Article Text


Endoscopy III
PWE-212 Achieving definitive haemostasis in non-variceal upper gastrointestinal bleeding—a single UK tertiary centre experience
  1. T Chapman1,
  2. G Hadley1,
  3. S Dixon2,
  4. A Bailey1
  1. 1Translational Gastroenterology Unit, John Radcliffe Hospital, Oxford, UK
  2. 2Department of Radiology, John Radcliffe Hospital, Oxford, UK


Introduction Despite advances in endoscopic therapy for non-variceal upper gastrointestinal bleeding (NV-UGIB), achieving definitive haemostasis remains a challenge.1 Radiological intervention with embolisation is an alternative to surgery where endoscopic therapy has failed, yet there is little outcome data. We describe our experience of outcome following endoscopic therapy where both radiological and surgical interventions are readily available.

Methods A retrospective observational study of all patients undergoing therapeutic endoscopy as primary treatment for NV-UGIB at the John Radcliffe Hospital, Oxford, was performed. All 180 patients eligible over a 2-year period (January 2009 to December 2010) were included. The main outcome measures were failure of primary endoscopy, defined as continuing bleeding or rebleeding requiring further intervention or causing death, and definitive haemostasis rate after all intervention (repeat endoscopy, radiological embolisation or surgery).
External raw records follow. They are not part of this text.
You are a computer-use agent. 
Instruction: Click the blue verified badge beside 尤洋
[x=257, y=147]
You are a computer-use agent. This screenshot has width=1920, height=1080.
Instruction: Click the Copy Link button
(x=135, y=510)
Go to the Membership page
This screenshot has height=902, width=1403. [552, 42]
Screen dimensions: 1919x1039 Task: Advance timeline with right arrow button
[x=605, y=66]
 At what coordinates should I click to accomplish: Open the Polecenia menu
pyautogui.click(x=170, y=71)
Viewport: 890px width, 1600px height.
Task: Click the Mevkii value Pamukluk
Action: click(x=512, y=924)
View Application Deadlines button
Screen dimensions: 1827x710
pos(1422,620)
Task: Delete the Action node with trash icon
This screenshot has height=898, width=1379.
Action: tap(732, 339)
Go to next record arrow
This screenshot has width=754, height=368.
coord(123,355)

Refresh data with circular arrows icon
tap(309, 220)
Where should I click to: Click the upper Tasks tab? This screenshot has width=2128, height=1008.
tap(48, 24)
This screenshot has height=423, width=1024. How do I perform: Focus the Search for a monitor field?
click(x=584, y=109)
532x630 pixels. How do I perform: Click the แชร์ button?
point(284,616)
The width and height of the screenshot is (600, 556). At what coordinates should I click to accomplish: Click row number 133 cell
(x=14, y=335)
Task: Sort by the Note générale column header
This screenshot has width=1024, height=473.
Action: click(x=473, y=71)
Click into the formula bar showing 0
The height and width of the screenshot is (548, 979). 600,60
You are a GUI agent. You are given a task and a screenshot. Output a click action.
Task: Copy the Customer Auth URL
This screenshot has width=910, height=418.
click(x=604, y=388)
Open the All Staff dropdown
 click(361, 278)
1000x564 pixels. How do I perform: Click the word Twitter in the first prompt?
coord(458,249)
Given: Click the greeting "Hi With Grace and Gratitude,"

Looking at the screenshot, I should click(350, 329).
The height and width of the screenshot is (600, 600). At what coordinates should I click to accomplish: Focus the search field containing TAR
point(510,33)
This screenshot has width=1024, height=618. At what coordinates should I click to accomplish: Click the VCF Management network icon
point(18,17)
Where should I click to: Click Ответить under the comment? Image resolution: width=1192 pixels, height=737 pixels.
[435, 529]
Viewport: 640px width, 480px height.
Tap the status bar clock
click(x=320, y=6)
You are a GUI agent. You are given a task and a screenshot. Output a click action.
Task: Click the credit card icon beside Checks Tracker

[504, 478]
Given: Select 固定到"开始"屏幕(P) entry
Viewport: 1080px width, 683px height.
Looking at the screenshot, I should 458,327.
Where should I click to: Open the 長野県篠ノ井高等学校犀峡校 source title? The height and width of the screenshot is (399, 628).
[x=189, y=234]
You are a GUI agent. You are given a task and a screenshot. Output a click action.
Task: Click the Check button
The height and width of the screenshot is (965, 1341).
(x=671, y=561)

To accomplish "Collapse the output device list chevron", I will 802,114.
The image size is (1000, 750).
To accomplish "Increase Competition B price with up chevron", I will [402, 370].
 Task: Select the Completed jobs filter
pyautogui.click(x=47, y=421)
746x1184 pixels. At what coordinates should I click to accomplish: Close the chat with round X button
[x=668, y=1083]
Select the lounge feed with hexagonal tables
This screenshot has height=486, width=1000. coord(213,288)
Results 180 patients underwent therapeutic endoscopy; median age 75 years, 114 male (63.3%). 128 (71.1%) had peptic ulcer disease. Haemostasis was achieved at endoscopy in 165 (91.7%). In four patients endoscopic therapy was not attempted due to inaccessibility of the lesion. There was failure of primary therapeutic endoscopy in 40 (22.2%), with continuing bleeding in 13 and rebleeding in 27. A second intervention was undertaken in 37; embolisation in 21, repeat endoscopy in 14 and surgery in 2. 13 required three or more interventions Definitive haemostasis was achieved in 18/25 (72%) of patients undergoing embolisation and 8/8 (100%) of patients undergoing surgery. All cause mortality was 20% in the embolisation group, with one patient dying from ischaemic complications. There were no deaths in the surgical group. Overall, definitive haemostasis was achieved in 174 patients (96.7%) with all cause 30-day mortality 10% and bleeding-related mortality 3.3%. Failure of primary endoscopy was associated with an increased risk in all cause mortality (RR 2.80, CI 1.18 to 6.62, p=0.02).

Conclusion The failure rate of therapeutic endoscopy for NV-UGIB was comparable with the published literature. The combination of endoscopic, radiological and surgical therapy achieved definitive haemostasis in a high proportion (96.7%). When endoscopic therapy failed, interventional radiology was an effective salvage modality in the majority of cases, avoiding the need for surgery. Failure of primary endoscopic therapy was associated with all cause mortality.

Competing interests None declared.

Reference 1. Hearnshaw SA, Logan RF, Lowe D, et al. Acute upper gastrointestinal bleeding in the UK: patient characteristics, diagnoses and outcomes in the 2007 UK audit. Gut 2011;60:1327–35.